Conclusie en gevolgen

8. De voorzieningenrechter wijst het verzoek af. Dat betekent dat het besluit van 25 september 2025 niet wordt geschorst. De burgemeester mag de woning van verzoeker daarom 14 dagen na deze uitspraak gedurende één maand sluiten. Voor vergoeding van het griffierecht of een proceskostenveroordeling bestaat geen aanleiding.

Beslissing

De voorzieningenrechter wijst het verzoek om voorlopige voorziening af.
Deze uitspraak is gedaan door mr. A.H. de Regt, voorzieningenrechter, in aanwezigheid van mr.
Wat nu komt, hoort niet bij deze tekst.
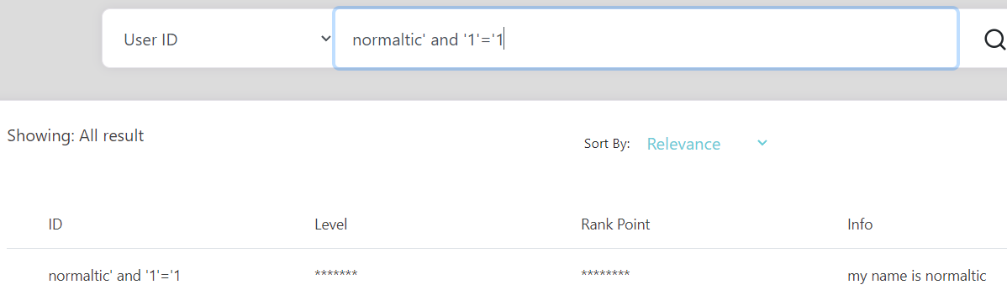Click the masked Rank Point asterisks
The height and width of the screenshot is (306, 1007).
[605, 275]
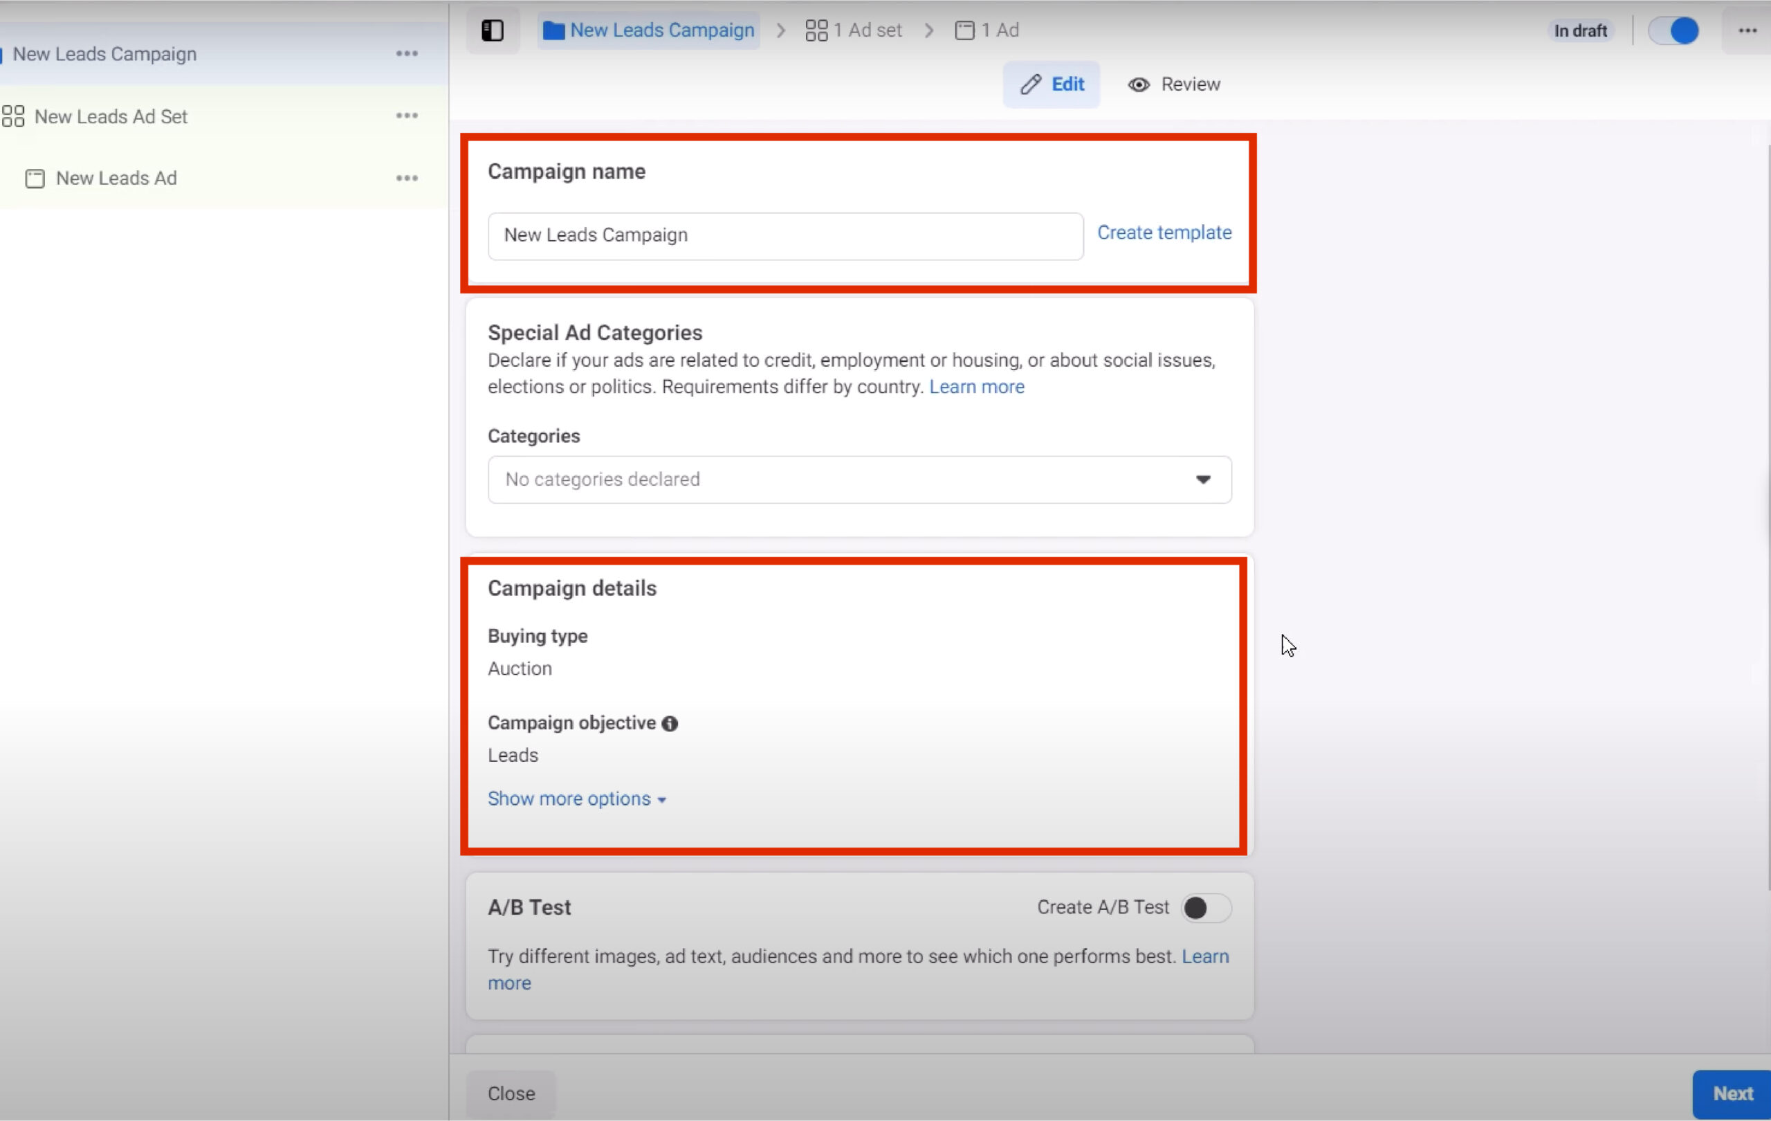Screen dimensions: 1771x1121
Task: Select New Leads Ad Set in sidebar
Action: [111, 116]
E. Degen, griffier.
Uitgesproken in het openbaar op 3 november 2025.
griffier
voorzieningenrechter
Een afschrift van deze uitspraak is verzonden aan partijen op:

Tegen deze uitspraak staat geen hoger beroep of verzet open.

Voetnoten

1.Zie rechtsoverweging 4.2. van de uitspraak van de Afdeling bestuursrechtspraak van de Raad van State van 30 januari 2014, ECLI:NL:RVS:2014:371.
2.Zie rechtsoverweging 11.2 van de uitspraak van de Afdeling bestuursrechtspraak van de Raad van State van 16 juli 2025, ECLI:NL:RVS:2025:2922.
3.Zie rechtsoverweging 4.5. van de uitspraak van de Afdeling bestuursrechtspraak van de Raad van State van 27 november 2019, ECLI:NL:RVS:2019:4008.